What is love, why does it sometimes grow, and why does it sometimes die; these are questions often asked by humans today. In the Psychology of Romantic Love, a book written by psychiatrist Nathaniel Branden, these questions are answered in full detail. There were many topics in this book that interested me. What romantic love is not, the need and the desire to be loved, self-esteem and love, sex as an expression of love, and finally the longing for permanence and inevitability are topics that I researched. I chose these topics because these are the topics that I can relate to the most.
Do you really know what love is? Most human being do not. There are, for example, men and women who characterize a strong sexual attraction for each other as love. Somehow they have come to the conclusion that even though they have few interest and values in common. Incompatible personalities and temperaments is the only thing that these people share. "They are not representative of romantic love, and it amounts to setting up a straw man to treat them as they were." (Nathaniel Branden).
To love a human being is to know and love his or her person.

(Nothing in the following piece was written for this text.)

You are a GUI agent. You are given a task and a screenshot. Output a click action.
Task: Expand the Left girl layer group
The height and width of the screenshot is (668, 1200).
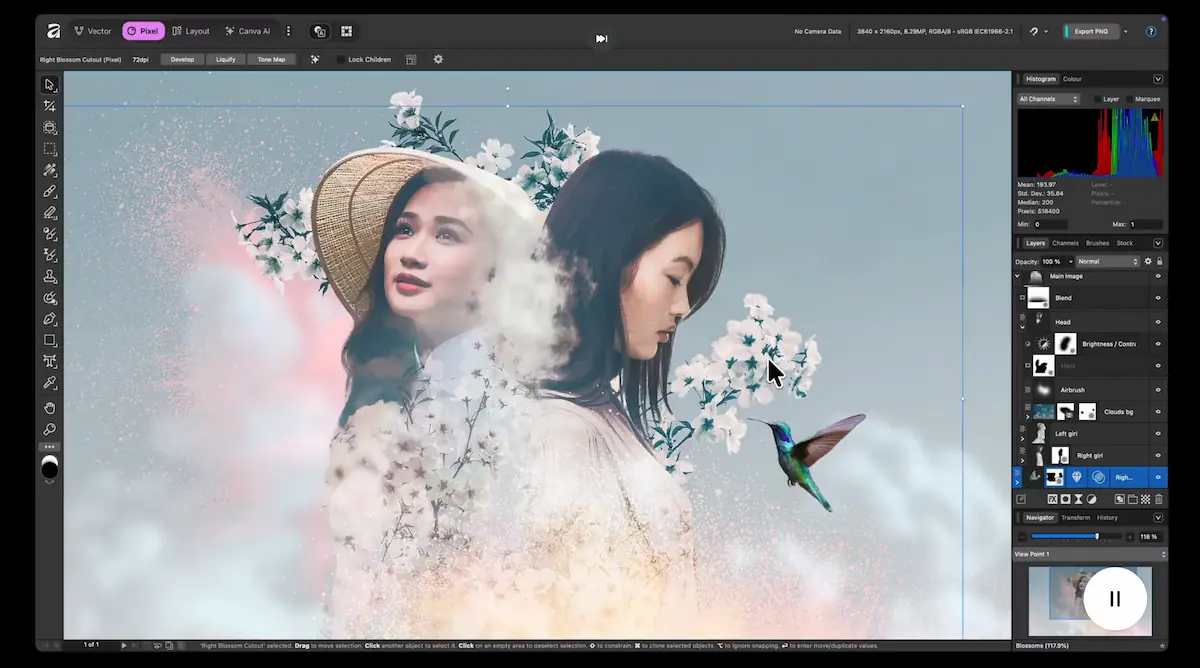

It is commonly argued that romantic lovers manifest a strong tendency to idealize or glamorize their partners, to misperceive them. Of course this sometimes occurs. But it is not inherent the true nature of love that it must occur. "To argue that love is blind is to maintain that no real and deep affinities of a kind that inspire love can exist between persons."(Nathaniel Brandon) This argument runs counter to the experience of men and women who do see the partner's weaknesses as well as strengths and who do love passionately. .
Most couples do in fact suffer feelings of disenchantment shortly after marriage; the experience of romantic love must be a delusion in this case. Yet many people experience this somewhere along the line in their careers. Others experience in their children.